Second, many argue that the initiative process undercuts the budget that legislators work to put together. This argument seems powerful, especially in states like Washington and California where initiatives often cut or limit taxes. But, in a study of voter initiatives over the last century, researcher John Matsusaka found that with few exceptions initiatives placed only minimal constraints on the budget of legislators.

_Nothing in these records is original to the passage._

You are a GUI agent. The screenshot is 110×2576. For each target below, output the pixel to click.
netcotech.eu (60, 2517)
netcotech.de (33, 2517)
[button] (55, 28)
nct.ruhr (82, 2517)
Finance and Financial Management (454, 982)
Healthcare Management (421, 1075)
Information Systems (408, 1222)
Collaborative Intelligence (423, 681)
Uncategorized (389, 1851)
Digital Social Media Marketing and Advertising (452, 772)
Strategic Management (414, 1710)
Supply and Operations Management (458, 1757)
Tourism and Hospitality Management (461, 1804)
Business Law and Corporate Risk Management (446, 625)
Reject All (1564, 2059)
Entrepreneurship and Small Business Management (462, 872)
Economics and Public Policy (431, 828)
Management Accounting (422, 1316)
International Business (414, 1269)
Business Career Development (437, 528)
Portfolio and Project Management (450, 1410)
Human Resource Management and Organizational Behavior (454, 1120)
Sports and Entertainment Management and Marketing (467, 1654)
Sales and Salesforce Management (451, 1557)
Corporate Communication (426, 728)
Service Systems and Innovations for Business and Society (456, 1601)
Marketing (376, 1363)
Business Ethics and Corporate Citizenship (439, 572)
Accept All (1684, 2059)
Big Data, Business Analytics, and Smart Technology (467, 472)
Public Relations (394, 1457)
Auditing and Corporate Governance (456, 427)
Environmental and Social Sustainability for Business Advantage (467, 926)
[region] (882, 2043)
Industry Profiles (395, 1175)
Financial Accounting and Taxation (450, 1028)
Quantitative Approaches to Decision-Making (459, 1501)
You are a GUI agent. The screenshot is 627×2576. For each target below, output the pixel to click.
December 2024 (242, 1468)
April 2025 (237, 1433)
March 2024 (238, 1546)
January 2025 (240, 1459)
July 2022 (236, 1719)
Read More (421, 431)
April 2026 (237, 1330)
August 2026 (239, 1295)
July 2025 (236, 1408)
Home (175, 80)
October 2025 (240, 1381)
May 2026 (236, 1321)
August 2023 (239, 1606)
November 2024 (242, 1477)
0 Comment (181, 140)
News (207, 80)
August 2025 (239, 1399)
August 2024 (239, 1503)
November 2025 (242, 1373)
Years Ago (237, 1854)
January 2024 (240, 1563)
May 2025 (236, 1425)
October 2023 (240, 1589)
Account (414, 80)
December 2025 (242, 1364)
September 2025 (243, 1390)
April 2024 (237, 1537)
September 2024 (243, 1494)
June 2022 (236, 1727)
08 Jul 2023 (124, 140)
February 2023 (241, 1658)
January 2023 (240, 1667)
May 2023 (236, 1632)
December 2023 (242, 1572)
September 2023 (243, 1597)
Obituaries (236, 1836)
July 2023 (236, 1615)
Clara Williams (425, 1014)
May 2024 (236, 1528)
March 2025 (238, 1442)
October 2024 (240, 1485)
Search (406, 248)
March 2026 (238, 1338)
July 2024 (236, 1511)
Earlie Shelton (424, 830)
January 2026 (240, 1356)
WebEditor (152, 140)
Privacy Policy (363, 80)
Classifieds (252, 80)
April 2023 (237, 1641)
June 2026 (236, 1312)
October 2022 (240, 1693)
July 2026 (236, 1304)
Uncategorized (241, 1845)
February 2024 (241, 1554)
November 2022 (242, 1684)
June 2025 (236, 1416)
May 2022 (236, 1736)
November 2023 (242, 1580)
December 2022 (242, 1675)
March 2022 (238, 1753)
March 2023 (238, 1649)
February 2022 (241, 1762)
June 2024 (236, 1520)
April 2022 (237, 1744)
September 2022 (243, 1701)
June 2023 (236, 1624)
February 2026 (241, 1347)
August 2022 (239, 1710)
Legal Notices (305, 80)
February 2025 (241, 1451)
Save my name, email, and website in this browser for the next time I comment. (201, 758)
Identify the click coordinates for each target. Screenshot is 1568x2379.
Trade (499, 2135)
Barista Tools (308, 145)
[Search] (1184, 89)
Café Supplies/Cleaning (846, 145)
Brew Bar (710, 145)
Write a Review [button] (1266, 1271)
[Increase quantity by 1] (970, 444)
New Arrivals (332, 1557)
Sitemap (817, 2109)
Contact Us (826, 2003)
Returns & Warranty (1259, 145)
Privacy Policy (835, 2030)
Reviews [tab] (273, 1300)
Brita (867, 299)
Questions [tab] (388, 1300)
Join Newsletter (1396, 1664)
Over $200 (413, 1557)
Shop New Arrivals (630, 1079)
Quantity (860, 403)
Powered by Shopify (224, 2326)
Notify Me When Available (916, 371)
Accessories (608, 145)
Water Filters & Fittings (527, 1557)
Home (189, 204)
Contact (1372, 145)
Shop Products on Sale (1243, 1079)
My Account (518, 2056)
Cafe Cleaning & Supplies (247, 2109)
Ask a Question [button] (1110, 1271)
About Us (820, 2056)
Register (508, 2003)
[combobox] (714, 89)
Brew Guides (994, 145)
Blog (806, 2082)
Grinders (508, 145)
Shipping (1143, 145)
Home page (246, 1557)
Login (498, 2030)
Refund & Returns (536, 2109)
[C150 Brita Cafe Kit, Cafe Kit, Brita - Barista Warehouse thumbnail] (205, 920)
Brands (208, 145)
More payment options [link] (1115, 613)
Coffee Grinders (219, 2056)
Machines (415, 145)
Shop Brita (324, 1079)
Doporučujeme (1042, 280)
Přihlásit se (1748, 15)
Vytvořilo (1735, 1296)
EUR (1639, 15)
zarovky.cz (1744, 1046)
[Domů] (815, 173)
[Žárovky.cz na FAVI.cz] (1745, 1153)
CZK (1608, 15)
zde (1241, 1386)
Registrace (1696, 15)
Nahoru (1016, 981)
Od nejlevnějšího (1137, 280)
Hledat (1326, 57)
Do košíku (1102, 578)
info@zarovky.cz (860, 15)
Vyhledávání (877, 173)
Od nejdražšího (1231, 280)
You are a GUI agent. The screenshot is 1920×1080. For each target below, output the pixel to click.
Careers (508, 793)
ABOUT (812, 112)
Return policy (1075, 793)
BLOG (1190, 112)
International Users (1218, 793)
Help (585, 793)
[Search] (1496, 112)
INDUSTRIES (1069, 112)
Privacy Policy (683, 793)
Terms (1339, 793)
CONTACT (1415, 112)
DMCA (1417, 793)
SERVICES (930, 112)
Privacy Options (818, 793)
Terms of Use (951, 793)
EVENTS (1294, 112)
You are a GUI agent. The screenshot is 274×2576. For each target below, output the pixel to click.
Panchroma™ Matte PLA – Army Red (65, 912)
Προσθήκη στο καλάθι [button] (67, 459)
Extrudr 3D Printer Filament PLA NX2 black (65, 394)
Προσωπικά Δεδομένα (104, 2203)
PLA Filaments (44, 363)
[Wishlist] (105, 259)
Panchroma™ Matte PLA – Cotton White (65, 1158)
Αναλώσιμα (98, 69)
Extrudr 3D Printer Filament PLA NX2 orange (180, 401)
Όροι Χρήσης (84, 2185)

Third, many argue that the people who draft initiatives are rarely sufficiently schooled in Constitutional law. In Washington State we have had initiatives drafted by the people that were then held to be unconstitutional by the state or U.S. Supreme Court. So, then we have a situation in which the people vote for a law, the Court says it is unconstitutional, and the people are angry with the Court for being elitist and not caring about democracy. This process is harmful to our sense of self-government and to our respect for the courts.

These are all important points, but for democracy the biggest problem with the initiative process is that it undercuts the concerns our Founding Fathers had for the political minority. The Framers rejected direct democracy, saying that we need tools to balance the interests of the majority with the interests of the minority. The whole purpose of representative government is that representatives we select are not supposed to do exactly what the majority wants but rather are to filter through the passions of the people to determine what is best for the whole community (Federalist Papers #10). Single-issue politics by the people skips this step.

The Washington State Constitution protects our right to engage in the initiative process but that doesn’t mean that initiatives are wise political tools. They might be necessary when the legislative body has refused to deal with an important political issue, but for the most part the law making power belongs in the hands of our representatives.

When I first arrived in Washington, unused to the initiative process, I used to sign initiative petitions because I believed that the people should be allowed to vote on laws that affected them. On Election Day, if I didn’t know how I felt about an issue, I left it blank. But now, after watching the process and reading as much as I can about democracy, I vote initiatives down. Even when I support an issue, especially when I support an issue, I believe that the initiative process is harmful in the long run. If I feel strongly about something, I write to the legislators - not just my own but to lots of them. It surprises me that they listen, and it surprises me that they will change their minds about things when the people speak to them. Over the course of my life I have become convinced that the people have so much more power than we exercise. But, the initiative is not the best use of this power.

Note: The opinions expressed in works written by Whitworth faculty and staff do not necessarily represent the views of Whitworth University or members of its community. They are, however, symbolic of Whitworth’s commitment as a Christian college to the free exchange of ideas.